[igt-dev] [PATCH i-g-t v2 1/2] tests/gem_exec_fence: Check stored values only for valid workloads

Fri Jul 29 07:38:43 UTC 2022

Hi Janusz,

Thanks a lot for taking a look at the patch.

On 28.07.2022 18:56, Janusz Krzysztofik wrote:
> On Tuesday, 26 July 2022 12:13:11 CEST Karolina Drobnik wrote:
>> From: Chris Wilson <chris at chris-wilson.co.uk>
>>
>> test_fence_await verifies if a fence used to pipeline work signals
>> correctly. await-hang and nb-await-hang test cases inject GPU hang,
>> which causes an erroneous state, meaning the fence will be signaled
>> without execution. The error causes an instant reset of the command
>> streamer for the hanging workload. This revealed a problem with how
>> we verify the fence state and results. The test assumes that the
>> error notification happens after a hang is declared, which takes
>> longer than submitting the next set of fences, making the test pass
>> every time. With the immediate reset, this might not happen, so the
>> assertion fails, as there are no active fences in the GPU hang case.
>>
>> Move the check for active fence to the path for non-hanging workload,
>> and verify results only in this scenario.
>>
>> Signed-off-by: Chris Wilson <chris at chris-wilson.co.uk>
>> Signed-off-by: Karolina Drobnik <karolina.drobnik at intel.com>
>> ---
>>   tests/i915/gem_exec_fence.c | 14 ++++++++------
>>   1 file changed, 8 insertions(+), 6 deletions(-)
>>
>> diff --git a/tests/i915/gem_exec_fence.c b/tests/i915/gem_exec_fence.c
>> index d46914c2..260aa82c 100644
>> --- a/tests/i915/gem_exec_fence.c
>> +++ b/tests/i915/gem_exec_fence.c
>> @@ -350,18 +350,20 @@ static void test_fence_await(int fd, const intel_ctx_t
> *ctx,
>>   	/* Long, but not too long to anger preemption disable checks */
>>   	usleep(50 * 1000); /* 50 ms, typical preempt reset is 150+ms */
>>   
>> -	/* Check for invalidly completing the task early */
>> -	igt_assert(fence_busy(spin->out_fence));
>> -	for (int n = 0; n < i; n++)
>> -		igt_assert_eq_u32(out[n], 0);
>> +	if ((flags & HANG) == 0) {
>> +		/* Check for invalidly completing the task early */
>> +		igt_assert(fence_busy(spin->out_fence));
>> +		for (int n = 0; n < i; n++)
>> +			igt_assert_eq_u32(out[n], 0);
> 
> AFAICU, in the 'hang' variant of the scenario we skip the above asserts
> because the spin batch could have already hanged, then its out fence already
> signalled and store batches waiting for that signal already executed.  If
> that's the case, how do this variant of gem_exec_fence test asserts that the
> fence actually worked as expected?

With this change, yes, we would skip them.

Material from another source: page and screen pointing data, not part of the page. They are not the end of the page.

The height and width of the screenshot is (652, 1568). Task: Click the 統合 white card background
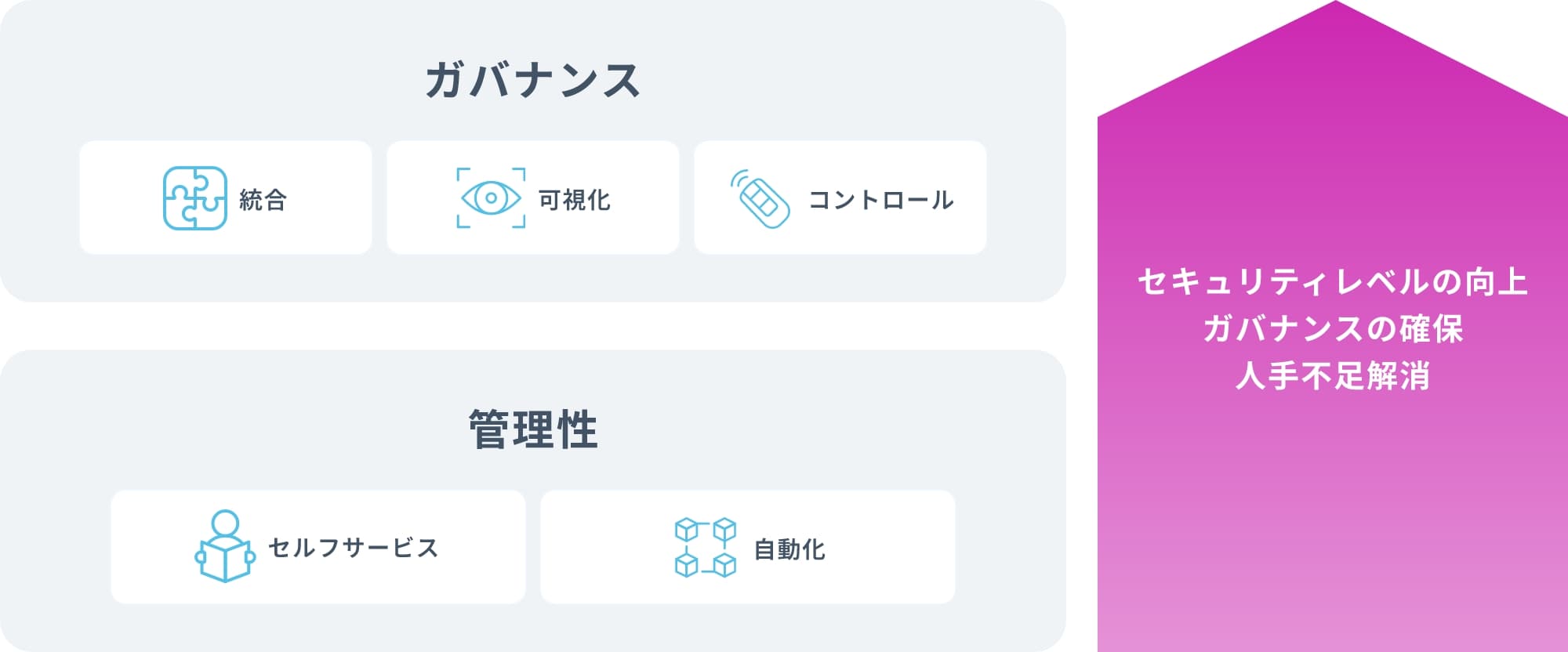[x=226, y=197]
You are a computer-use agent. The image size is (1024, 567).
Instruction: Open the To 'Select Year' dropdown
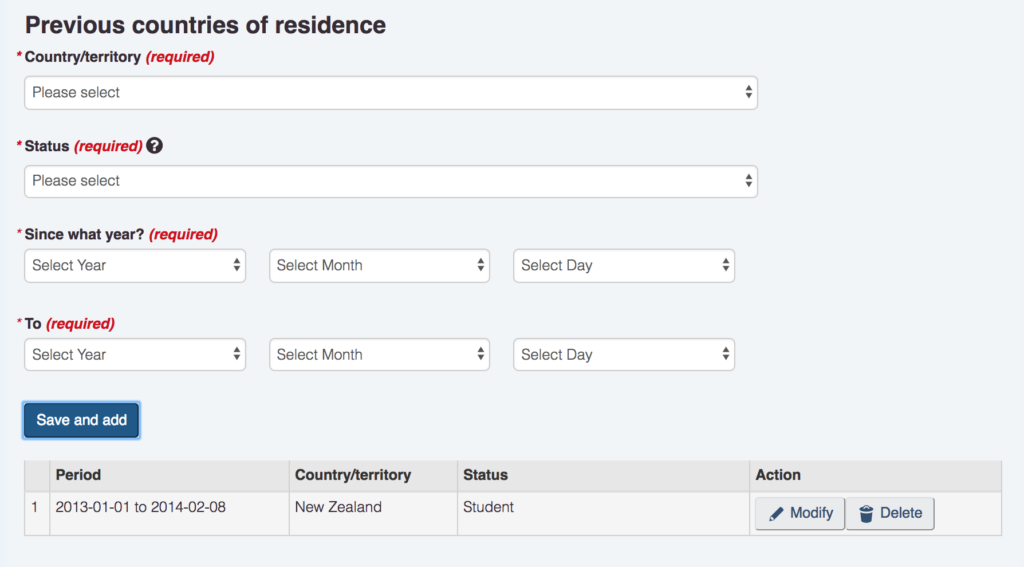click(135, 355)
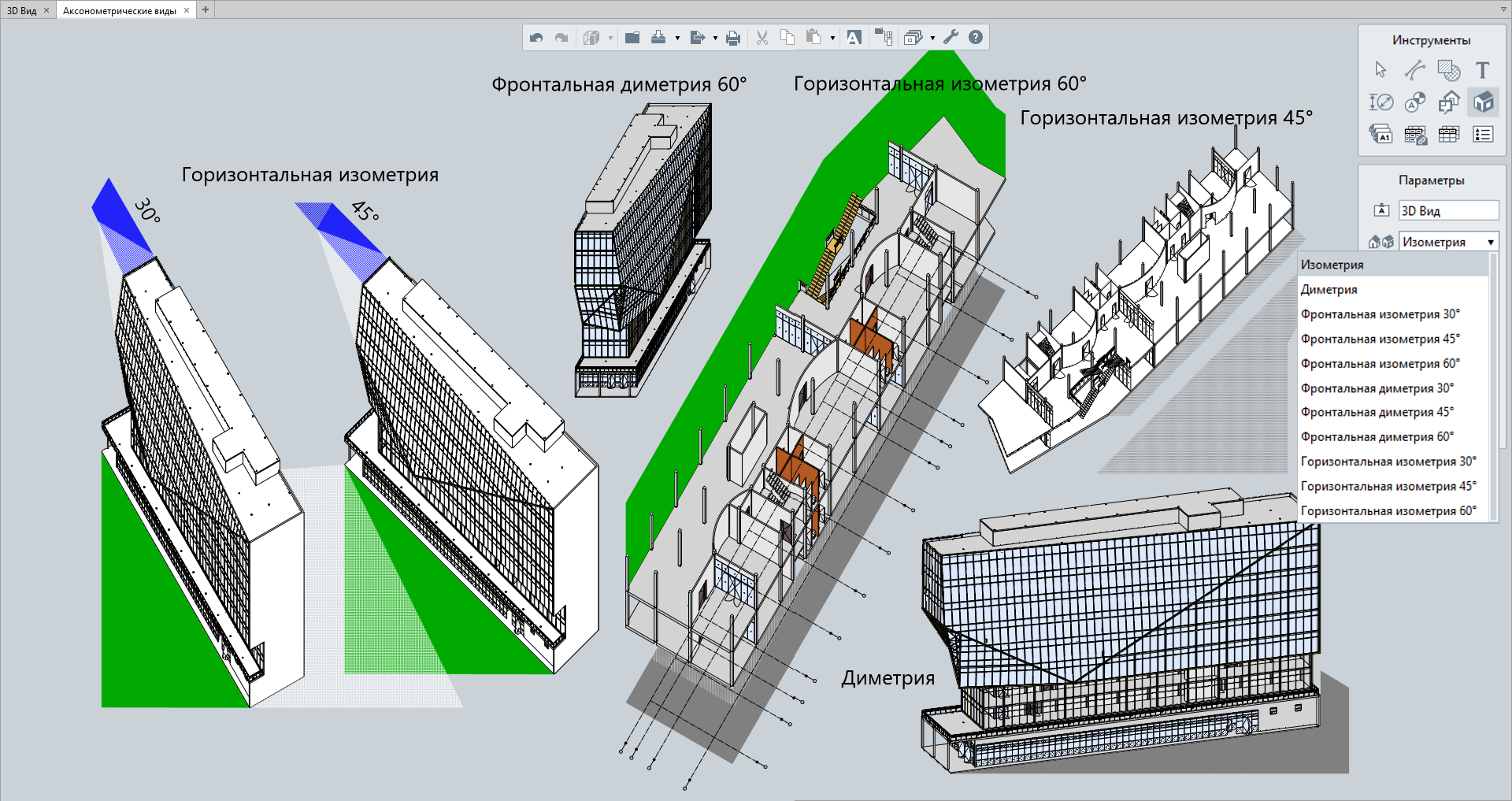The height and width of the screenshot is (801, 1512).
Task: Select the arrow pointer tool
Action: [x=1380, y=70]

Still, the store batches
wouldn't be executed, as we reset the CS on hang as a part of the error 
handling. For valid jobs, we expect to (1) see an active fence at the 
beginning of the request, (2) get a signaled fence after the wait, (3) 
store out[i] == i. With a hang, (1) and (3) would be false.

In this particular loop, we could have garbage here with hang, not 0s 
(although, from my tests it looks like they are zeroed, but maybe I got 
lucky)

>>   
>> -	if ((flags & HANG) == 0)
>>   		igt_spin_end(spin);
>> +	}
>>   
>>   	igt_waitchildren();
>>   
>>   	gem_set_domain(fd, scratch, I915_GEM_DOMAIN_GTT, 0);
>> -	while (i--)
>> +	igt_assert(!fence_busy(spin->out_fence));
> 
> We only check that the out fence of the presumably hanged spin batch no longer
> blocks execution of store batches.

This check applies to all workloads, all of them should be done with 
work at this point

>> +	while ((flags & HANG) == 0 && i--)
> 
> Besides, why don't we at least assert successful results of store batches?  Do
> we expect them not having their job done correctly when completed after the
> hang of the spin batch have occurred?

We don't expect them to store anything meaningful, because we get a
reset. So, this check only applies to well-behaved jobs.

All the best,
Karolina

> Am I missing something?
> 
> Thanks,
> Janusz
> 
> 
>>   		igt_assert_eq_u32(out[i], i);
>>   	munmap(out, 4096);
>>   
>>
> 
> 
> 
>